The disclosure was made during a two-day media engagement organised by the Benue State Ministry of Health and Human Services, with support from Sightsavers, in Makurdi on Monday, the state capital. The programme aimed to raise awareness about lymphatic filariasis, its causes, prevention, and treatment, while correcting misconceptions that discourage affected persons from seeking help.
“Currently, 16 LGAs in Benue are endemic to lymphatic filariasis, but mass drug administration has been discontinued in 10 LGAs following successful transmission assessment surveys,” Debam said. “This shows that our interventions are working, but we still face challenges with people not reporting their conditions.”
Debam appealed to residents experiencing swelling of limbs or scrotum to report to the nearest Primary Health Care (PHC) centres, stressing: “Treatment for lymphatic filariasis is provided free of charge by the government. There is no reason for anyone to suffer in silence.”
He explained that the state completed LF mapping in 2023, began distributing Ivermectin and Albendazole in 2014, and scaled up mass drug administration to all endemic LGAs by 2017.
Adding a human perspective, Debam shared the story of Mr. Peter Akume, a resident of Guma LGA, who was diagnosed with hydrocele last year:
“Before coming to the PHC, I could barely walk or work. Treatment has improved my condition, and I am now able to support my family again,” Akume said.
Debam identified key hurdles to eliminating LF in Benue: “Poor disclosure and under-reporting of cases, reliance on passive rather than active case searches, low awareness in communities, weak ownership of interventions, and attrition of community drug distributors due to lack of incentives are challenges we continue to face.”

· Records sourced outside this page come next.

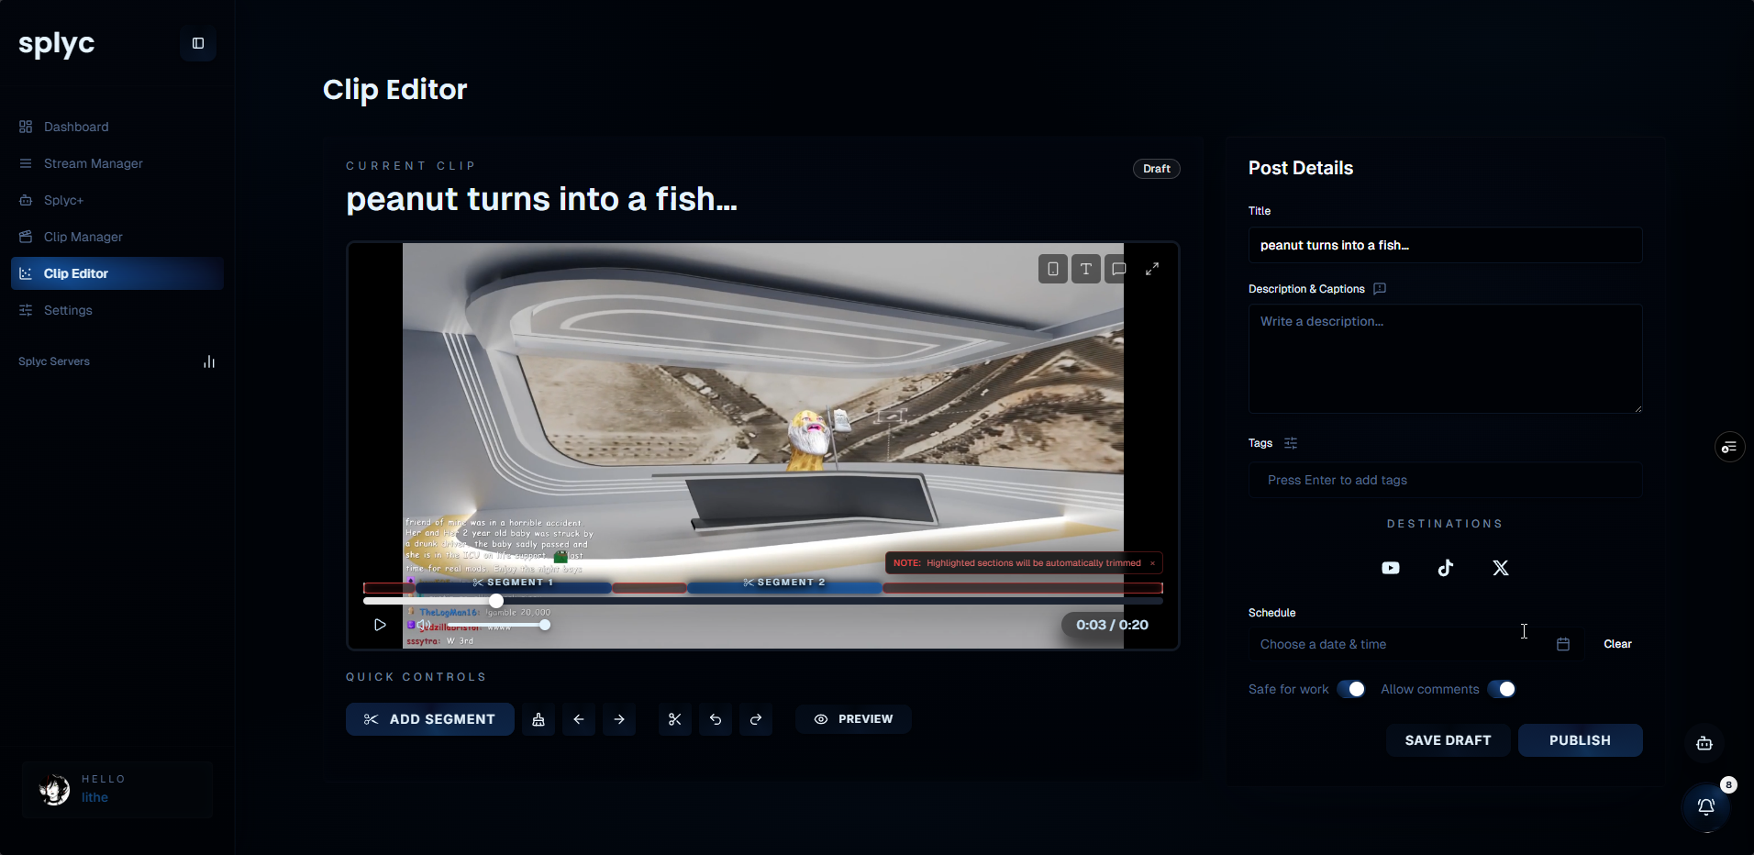Select the scissors cut tool in quick controls
1754x855 pixels.
[x=674, y=719]
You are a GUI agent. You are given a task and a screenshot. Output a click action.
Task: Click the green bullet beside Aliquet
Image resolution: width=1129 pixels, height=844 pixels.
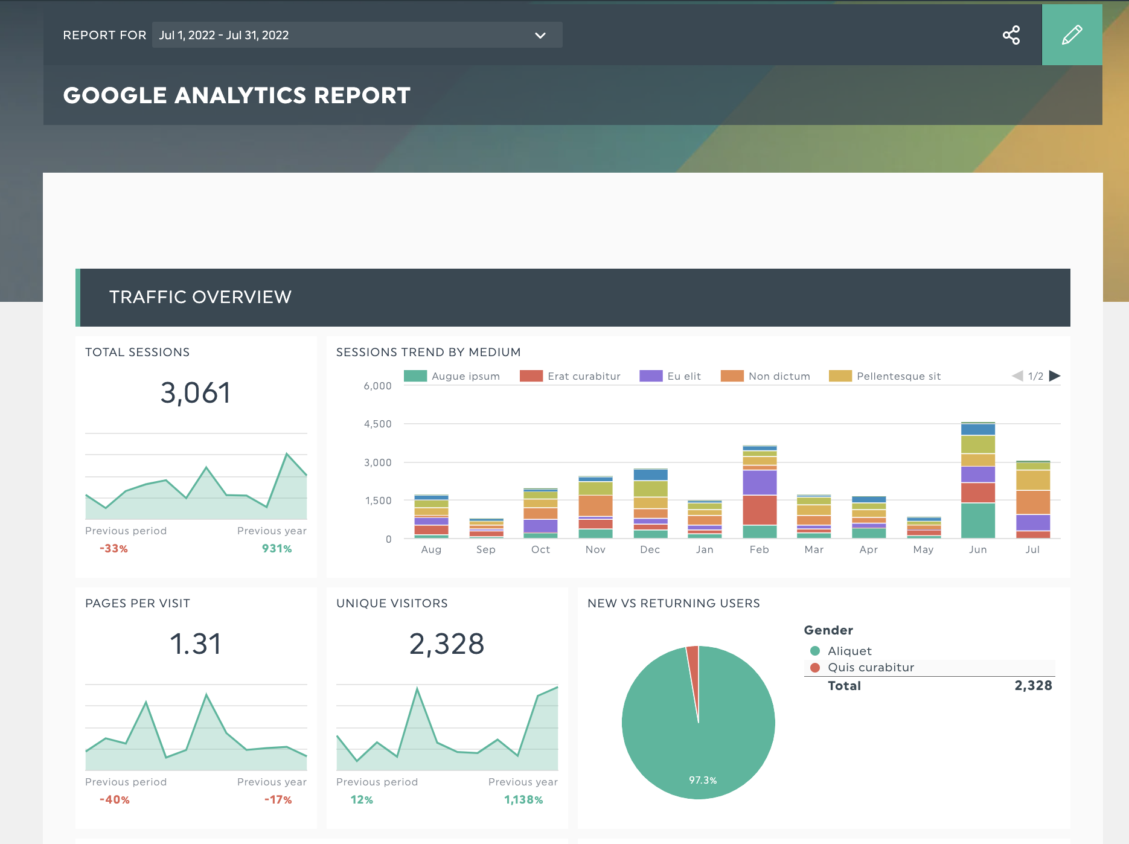814,651
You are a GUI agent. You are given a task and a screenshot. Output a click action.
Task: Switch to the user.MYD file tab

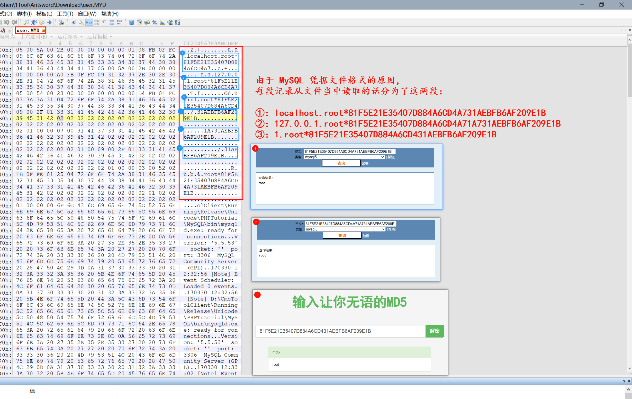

Earlier, while declaring the programme open, Esther Menger, Director of Public Health in the ministry, commended Sightsavers and media practitioners: “Your engagement is critical in improving the health outcomes of people affected by lymphatic filariasis and achieving our elimination goals.”
She urged participants to actively contribute to discussions to achieve the objectives of Morbidity Management and Disability Prevention (MMDP), noting: “By 2030, we aim to eliminate lymphatic filariasis and other neglected tropical diseases in all endemic LGAs in Benue State.”
Speaking on behalf of media participants, Nancy Orshi of Radio Benue assured the ministry and Sightsavers: “We are committed to sustaining partnership with the ministry and NGOs to raise awareness, encourage early reporting, and support the elimination of lymphatic filariasis in the state.”
According to global statistics, about 893 million people in 49 countries were living in areas requiring preventive treatment for lymphatic filariasis as of 2018, while an estimated 36 million people worldwide continue to live with chronic complications such as lymphedema and hydrocele.
Health experts warn that neglected tropical diseases can lead to severe health complications, social stigma, exclusion, and economic hardship, making early detection and treatment crucial.